The entry-point key in [project.entry-points."recotem.datasources"] is informational only (used in error messages); the discriminator is the class's type_name. If two installed plugins both declare type_name = "csv", both recotem train and recotem serve exit 3 at startup with both fully-qualified class names — uninstall one or rename its type_name.

Validation in recotem validate

recotem validate recipes/my_recipe.yaml instantiates the source class (which exercises the __init__ deferred-import / extras check) but does not call fetch(). If the source defines an optional probe() method, recotem validate calls it for a lightweight connectivity / auth check:

python
def probe(self) -> dict:
    """Optional. Called by recotem validate to test connectivity.

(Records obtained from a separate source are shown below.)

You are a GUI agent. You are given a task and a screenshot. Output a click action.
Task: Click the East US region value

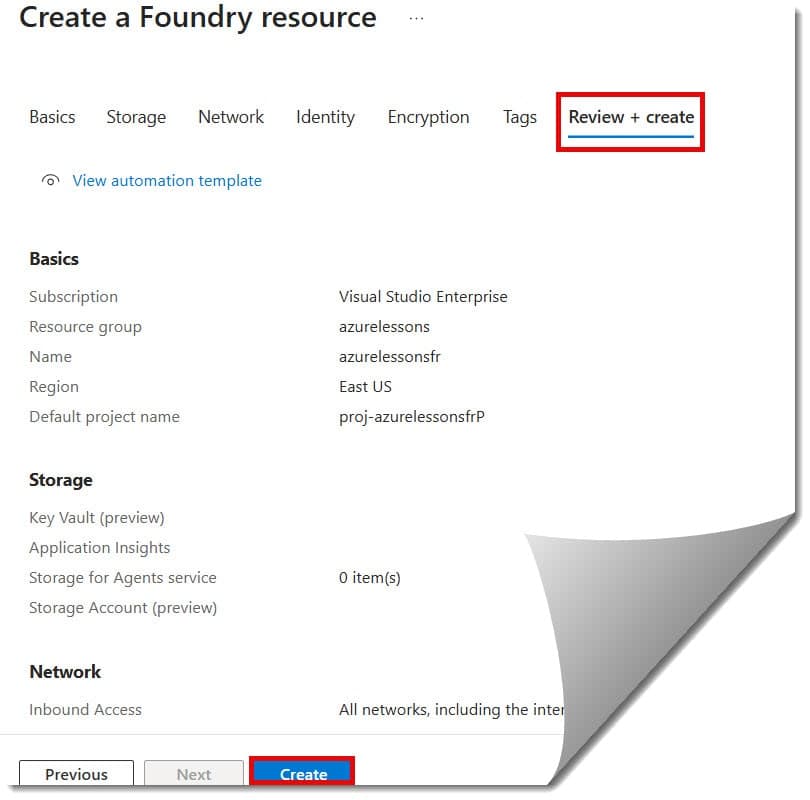[365, 386]
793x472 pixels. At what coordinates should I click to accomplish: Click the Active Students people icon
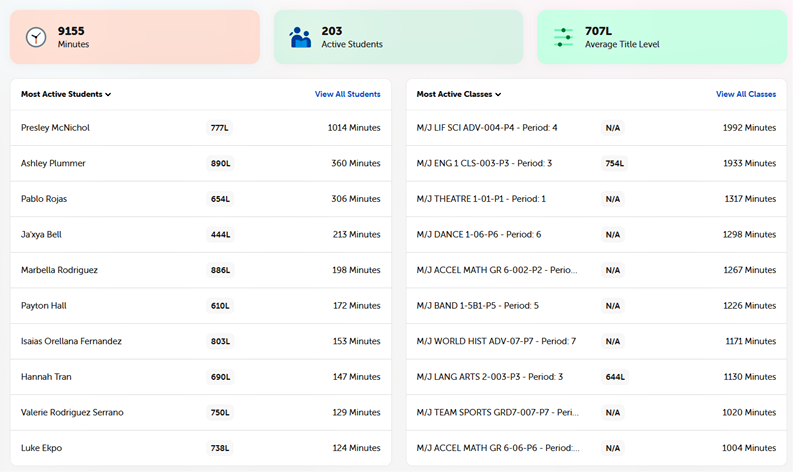(300, 37)
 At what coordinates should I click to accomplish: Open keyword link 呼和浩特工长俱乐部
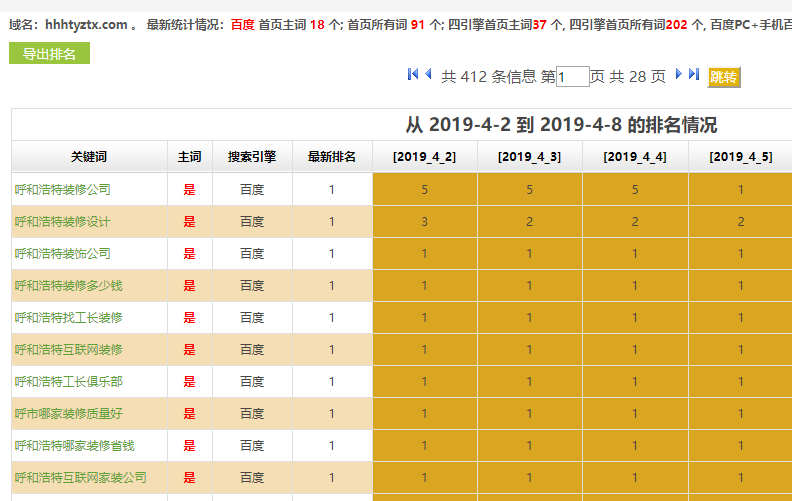coord(68,381)
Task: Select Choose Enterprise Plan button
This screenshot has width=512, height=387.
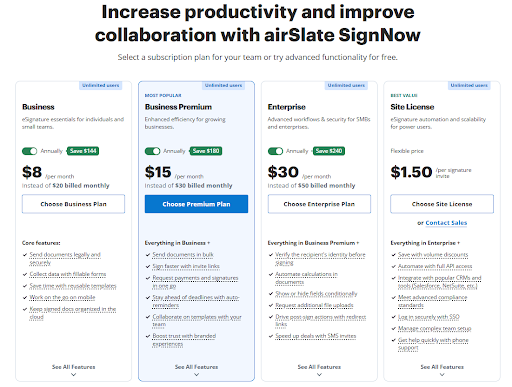Action: click(319, 204)
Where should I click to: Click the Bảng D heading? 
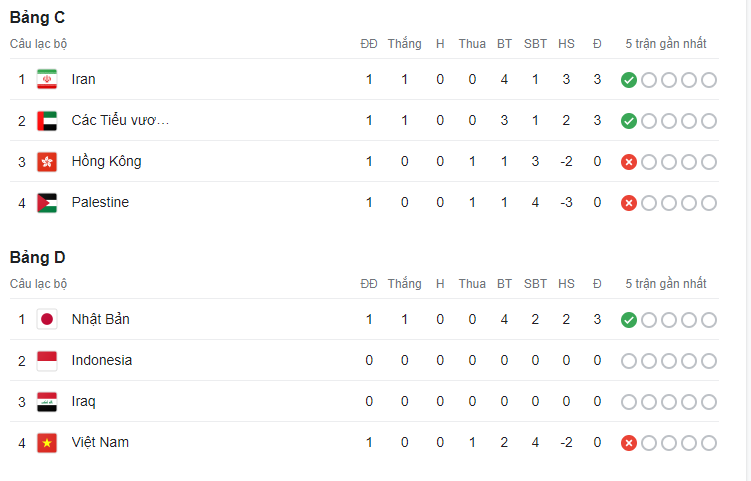click(x=37, y=258)
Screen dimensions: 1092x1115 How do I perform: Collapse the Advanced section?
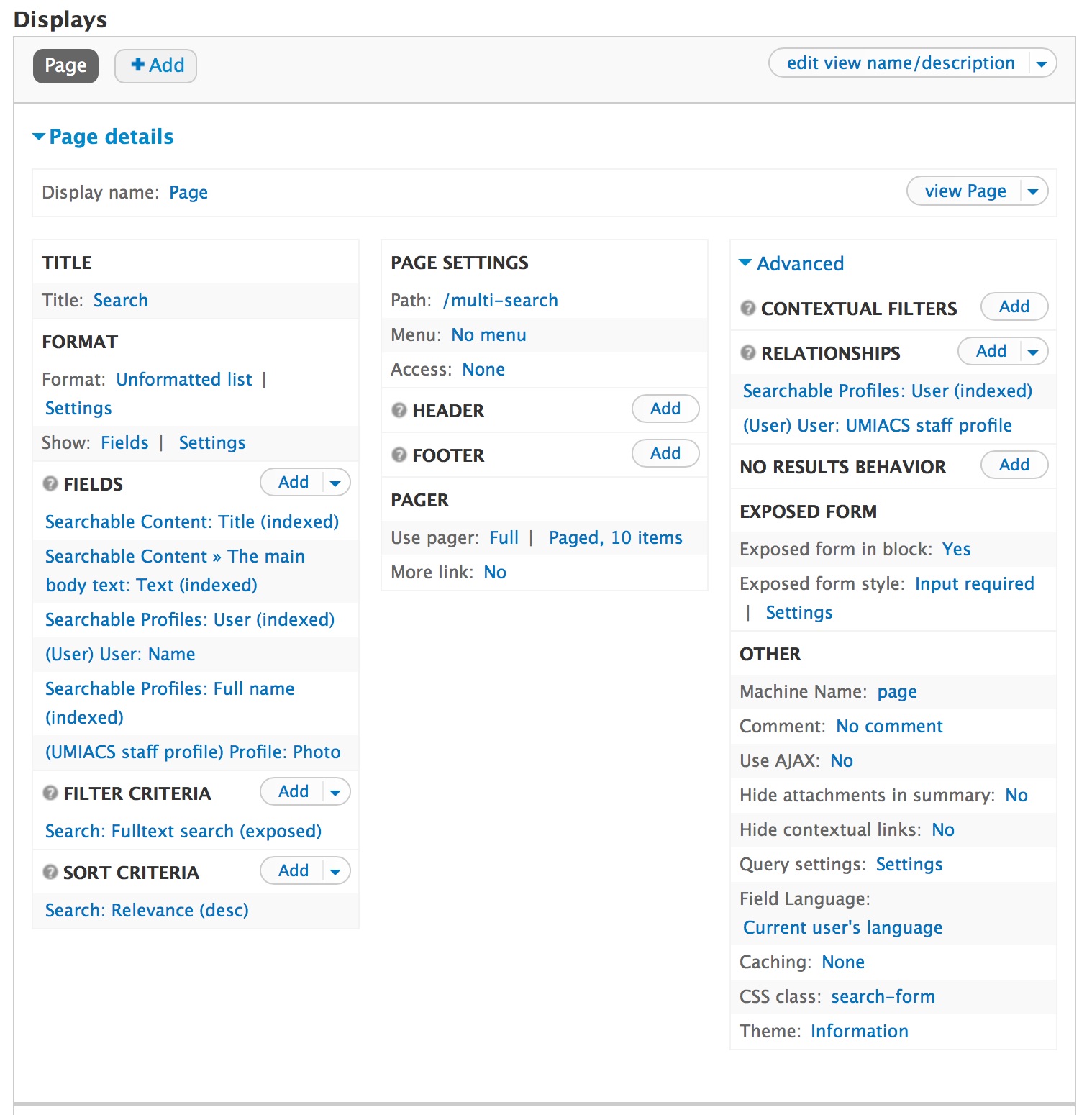click(x=792, y=263)
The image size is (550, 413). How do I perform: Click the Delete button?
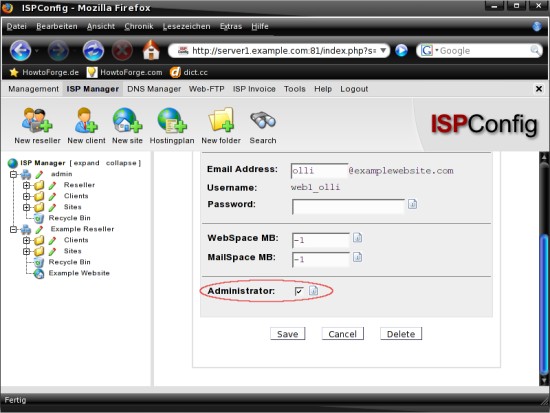click(401, 334)
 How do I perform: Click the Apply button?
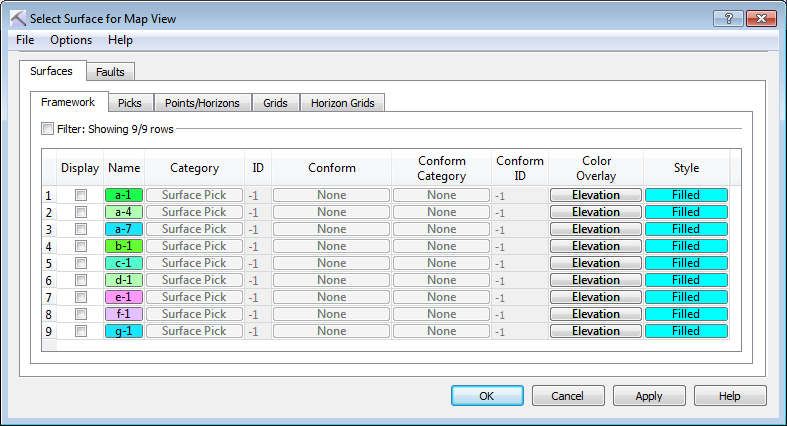pyautogui.click(x=649, y=396)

    Should be cheap (LIMIT 1, dry-run, fs.exists, ...) — never load full data.
    Raise DataSourceError on failure.  Return a small status dict that
    recotem validate logs (e.g. {"status": "ok", "rows_to_emit": n_rows}).
    """
    ...

When probe() is defined, recotem validate reports DataSource: probe OK (<type_name>); when it is not, it reports DataSource: extras OK (<type_name>, no probe defined). The builtin CSVSource / ParquetSource use fsspec exists(), and BigQuerySource uses a dry-run query job.

Testing

Test fetch() directly without the CLI:

python
from recotem_echo import EchoSource
from recotem.datasource.base import FetchContext

source = EchoSource(EchoSource.Config(n_users=20, n_items=50, n_rows=200))
ctx = FetchContext(recipe_name="test", run_id="abc")
df = source.fetch(ctx)
assert {"user_id", "item_id", "timestamp"}.issubset(df.columns)
assert len(df) == 200

Use recotem.recipe.load_recipe in integration tests to confirm the full YAML → Recipe → DataSource path. recipe.source is an instance of the plugin's Config model:

python
from recotem.recipe import load_recipe
from recotem_echo import EchoSource

recipe = load_recipe("tests/fixtures/echo_recipe.yaml")
assert isinstance(recipe.source, EchoSource.Config)

Plugin trust

DANGER

Third-party DataSource plugins run with full process privileges. A malicious plugin can read env vars including RECOTEM_SIGNING_KEYS and RECOTEM_API_KEYS. Pin plugin versions, hash-pin via your lock file, and review source code before deploying. See Security — Plugin trust.